There was also a peculiarity about which some people still joke. The letter 's' had two forms, until the end of the eighteenth century. There was the form that still survives, the 'short s'. This was used at the ends of words. Elsewhere, the more elegant long 's' or ſ was used. This looks very like the letter 'f', only with a half-sized crossbar.

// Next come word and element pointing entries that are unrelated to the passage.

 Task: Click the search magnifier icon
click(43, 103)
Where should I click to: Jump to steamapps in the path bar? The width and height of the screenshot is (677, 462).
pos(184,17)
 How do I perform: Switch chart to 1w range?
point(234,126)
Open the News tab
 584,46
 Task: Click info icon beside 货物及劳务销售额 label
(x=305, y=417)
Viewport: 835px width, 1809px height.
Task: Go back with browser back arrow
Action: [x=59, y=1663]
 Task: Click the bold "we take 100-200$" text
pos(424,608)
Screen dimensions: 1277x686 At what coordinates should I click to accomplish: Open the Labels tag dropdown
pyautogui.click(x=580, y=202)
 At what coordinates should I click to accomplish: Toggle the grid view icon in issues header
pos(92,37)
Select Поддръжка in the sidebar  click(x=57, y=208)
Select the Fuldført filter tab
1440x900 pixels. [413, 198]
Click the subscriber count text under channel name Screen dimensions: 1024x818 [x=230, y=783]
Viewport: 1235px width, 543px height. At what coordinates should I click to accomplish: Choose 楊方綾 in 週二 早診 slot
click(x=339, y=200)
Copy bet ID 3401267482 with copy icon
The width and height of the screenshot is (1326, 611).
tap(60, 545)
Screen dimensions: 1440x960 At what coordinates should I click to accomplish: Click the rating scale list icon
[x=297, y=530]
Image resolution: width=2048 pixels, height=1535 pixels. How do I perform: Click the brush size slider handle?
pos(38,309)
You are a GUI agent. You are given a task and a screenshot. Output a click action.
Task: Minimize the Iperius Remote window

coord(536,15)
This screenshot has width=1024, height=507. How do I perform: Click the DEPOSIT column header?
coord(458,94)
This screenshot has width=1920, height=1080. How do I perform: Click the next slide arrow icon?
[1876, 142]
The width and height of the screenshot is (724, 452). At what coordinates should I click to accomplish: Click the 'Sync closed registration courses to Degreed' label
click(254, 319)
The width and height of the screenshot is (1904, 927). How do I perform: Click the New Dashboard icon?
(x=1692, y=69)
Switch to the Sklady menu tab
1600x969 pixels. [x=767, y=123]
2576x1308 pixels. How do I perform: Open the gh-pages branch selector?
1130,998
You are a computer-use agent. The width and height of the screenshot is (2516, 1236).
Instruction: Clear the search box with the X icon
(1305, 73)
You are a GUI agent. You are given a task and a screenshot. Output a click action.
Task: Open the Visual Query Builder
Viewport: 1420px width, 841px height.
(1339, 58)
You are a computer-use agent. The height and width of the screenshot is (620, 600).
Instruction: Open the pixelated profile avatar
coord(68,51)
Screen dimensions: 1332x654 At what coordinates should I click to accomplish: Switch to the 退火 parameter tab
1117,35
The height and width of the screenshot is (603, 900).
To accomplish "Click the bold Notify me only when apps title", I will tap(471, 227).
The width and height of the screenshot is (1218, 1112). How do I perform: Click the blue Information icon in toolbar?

This resemblance was probably why it ceased to be used: it is also the cause of much humour among students of older texts, who are amused to sound all 's' letters written in the long form as if they were 'f's. (Have another look at a 'long s' and an 'f', in the Lucida Sans Unicode font: ʃ and f.) Now you know why some schoolboy students of literature refer to 'Mafter William Fakfpeare, and love to quote his song that starts (or, 'His ſong that ſtarts' - notice that the final letter is a short 's' - Where the bee sucks, there suck I.
- This is the letter that Germans use to represent two 's's in double form as ß - a single letter, written with a long 's' immediately followed by a short 's', as in the traditional German way of writing the word for 'street', strasse: straße. This letter is known as the scharfes s ('sharp s'), or Es-zet ('s-z'), in German.